В том же двадцать втором году в Берлин прилетел из Москвы Сергей Есенин. Есенина и Айседору Дункан, уже немолодую, но молодящуюся женщину, с волосами, выкрашенными в табачно-красный цвет, встречали в «Доме искусств» — в немецком второразрядном кафе, обычно пустовавшем. На сей раз кафе было переполнено народом. Здесь собрались люди всяческих толков и политических оттенков. Я сидел за столиком с Толстыми. Появление Есенина, прибывшего прямо с аэродрома (на нем был дешевый московский костюмчик и парусиновые туфли), встретили шумными аплодисментами. Кто-то запел «Интернационал». Молодчики из монархической газетки «Руль» ответили свистом. Возле Есенина в роли охраны возник проживавший в Берлине поэт-имажинист Кусиков с напудренным лицом и подкрашенными губами. К великому негодованию немецких кельнеров-официантов, Есенин взобрался на мраморный стол и начал читать стихи. В его исступленном, нездоровом лице виделась обреченность. Держа в руках пистолет, как бы охраняя Есенина, рядом в театральной позе стоял напудренный Кусиков, одетый в кавказскую черкеску.
Через несколько дней я увидел Есенина в квартире Толстых. С потрясающей выразительностью он читал «Пугачева».
Перед отъездом в Россию я гостил у Толстых в Мисдрое, маленьком курортном немецком городке. Толстой писал «Аэлиту». Днем мы купались в море, знакомились с немецкими рыбаками, беседовали о России. Я переписывался с родными, проживавшими в смоленской глубокой деревенской глуши. Совсем неподалеку от Мисдроя, в рыбачьем северном городке Херингсдорфе, жил тогда Горький.
Тем же летом я один уезжал в Россию. Толстые меня провожали. Чистенький немецкий пароходик «Шлезиен» доставил меня в еще запустелый и голый Петроград. Через несколько дней я был в родной смоленской деревеньке. Знакомая с детства, меня встретила и окружила деревенская жизнь.
Живя в Деревне, я продолжал переписываться с Толстыми, собиравшимися приехать в Россию.

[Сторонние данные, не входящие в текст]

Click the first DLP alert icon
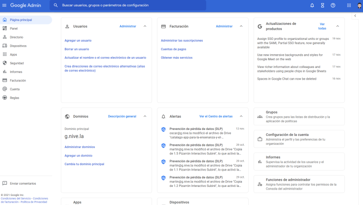 pyautogui.click(x=163, y=129)
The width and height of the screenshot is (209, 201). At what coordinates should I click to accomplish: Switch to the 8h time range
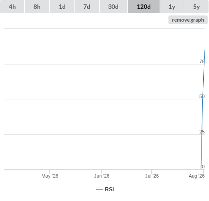(x=37, y=7)
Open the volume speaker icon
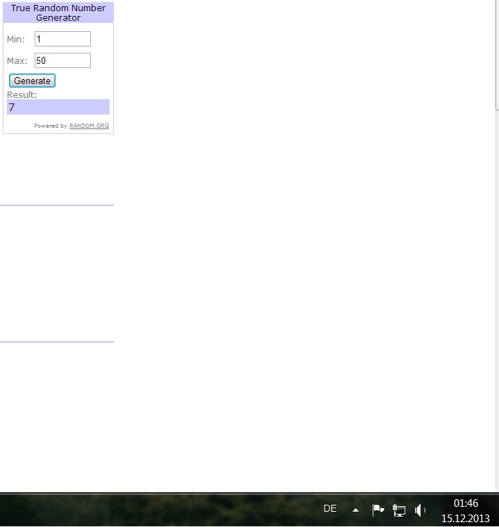 point(420,510)
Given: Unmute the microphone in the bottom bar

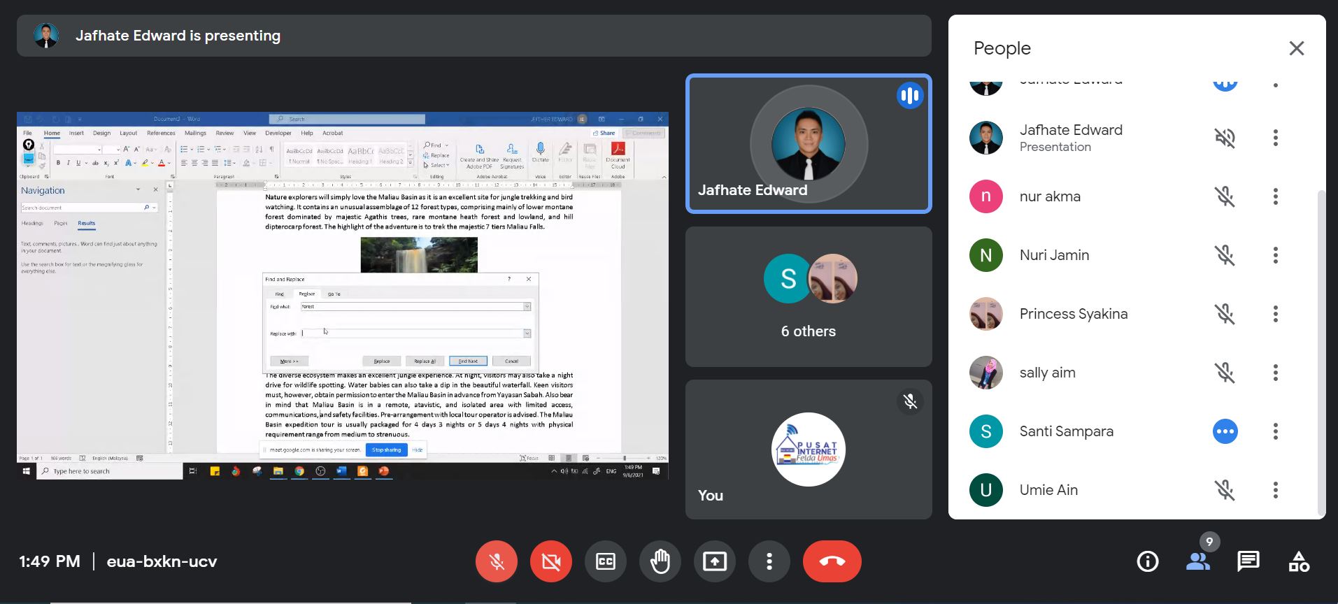Looking at the screenshot, I should [497, 561].
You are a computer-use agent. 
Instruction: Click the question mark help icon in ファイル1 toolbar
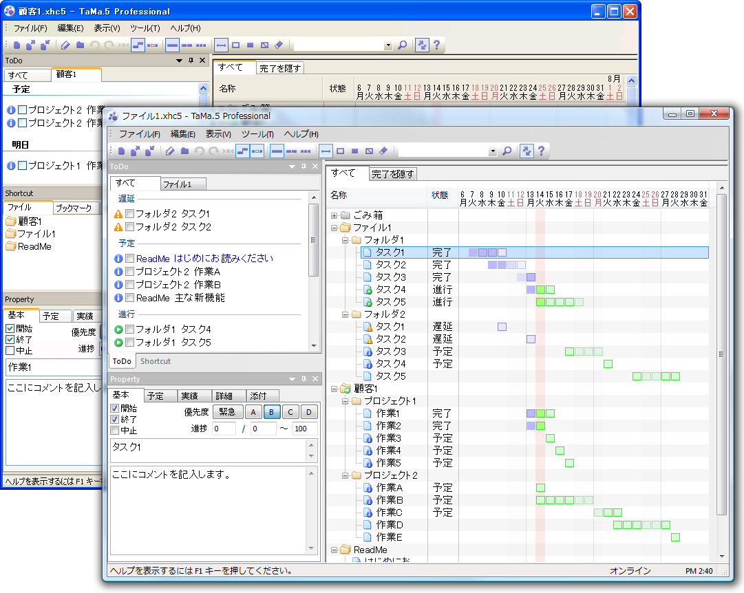(x=542, y=151)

Я писал о жизни в России, о совершавшихся в ней переменах, о деревенской жизни и смоленских мужиках. Одно из моих писем Толстой опубликовал в Берлине. Вот краткая выдержка из этого опубликованного моего письма Толстому:
«Я счастлив тем, что я в России, вижу своих людей, что с приятелем моим кузнецом Максимом хожу в лес на охоту, что здесь, в России, вижу много хороших людей... Всего о России и деревне не расскажешь. Скажу в двух словах: что прошло — тому не вернуться... Вас не зову, не соблазняю, но думаю твердо, что быть в России Ваш долг».

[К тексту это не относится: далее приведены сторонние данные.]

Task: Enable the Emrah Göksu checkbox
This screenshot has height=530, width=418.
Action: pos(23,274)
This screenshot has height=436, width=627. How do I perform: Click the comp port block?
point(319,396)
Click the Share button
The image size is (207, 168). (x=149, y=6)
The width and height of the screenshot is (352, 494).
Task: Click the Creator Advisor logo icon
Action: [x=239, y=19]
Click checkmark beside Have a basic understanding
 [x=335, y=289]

Через год вернулись в Россию Толстые. Мы увиделись в Петрограде, на Ждановке, в квартире Толстого, некогда принадлежавшей нашему берлинскому приятелю профессору Ященке, редактору «Новой русской книги». Помню, Толстой читал свой первый написанный в Советской России рассказ «Голубые города». Здесь, в России, у Толстого начиналась новая жизнь, завершившаяся общим признанием и заслуженным успехом.
Человек из Зурбагана
С писателем Александром Степановичем Грином меня познакомил путешественник З. Ф. Сватош, человек интересной жизни и судьбы. Мы встретились впервые: в Петербурге в маленькой студенческой пивной на Рыбацкой улице, по которой в те времена громыхала старинная железная конка, запряженная парою тощих покорных лошадей. В этой маленькой пивной сходились разнообразные и самые неожиданные люди. Сюда изредка заходил поэт Александр Блок, молчаливый, бледный и красивый человек, одиноко сидевший за круглым мраморным столиком. Обычными посетителями пивной были студенты-универсанты, политехники, лесники, хорошо знавшие друг дружку. Александр Грин приехал повидаться со Сватошем, всегдашним посетителем нашей студенческой пивной.

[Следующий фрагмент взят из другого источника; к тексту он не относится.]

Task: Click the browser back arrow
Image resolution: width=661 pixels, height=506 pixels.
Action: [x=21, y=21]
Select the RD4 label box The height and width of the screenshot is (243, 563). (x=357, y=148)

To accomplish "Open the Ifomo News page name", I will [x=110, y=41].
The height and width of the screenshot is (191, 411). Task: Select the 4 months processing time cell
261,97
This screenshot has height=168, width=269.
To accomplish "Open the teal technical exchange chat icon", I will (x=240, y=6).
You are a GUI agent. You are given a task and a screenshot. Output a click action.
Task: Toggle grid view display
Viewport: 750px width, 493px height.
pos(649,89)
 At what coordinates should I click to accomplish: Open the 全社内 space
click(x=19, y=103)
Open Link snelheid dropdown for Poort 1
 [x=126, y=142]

Я увидел сухощавого некрасивого человека, одетого в зимнее пальто с потертым воротником, в насунутой на глаза круглой бобровой шапке. Он сидел молча за пивом, неприветливо поглядывая на окружающих. У него было продолговатое, словно вытянутое лицо, большой неровный, как будто перешибленный нос, жесткие усы. Сложная сетка морщин наложила на лицо отпечаток усталости, даже изможденности. Морщин было больше продольных. Ходил он уверенно, но слегка вразвалку. Помню, одной из первых была мысль, что человек этот не умеет улыбаться.
Было в нем, пожалуй, что-то отпугивавшее от него людей: недобрый взгляд узко поставленных его темных, глубоко посаженных глаз, смотревших на людей как бы со всегдашним недоверием и угрозой. Недобры подчас были его шутки, относившиеся к людям простым или очень наивным.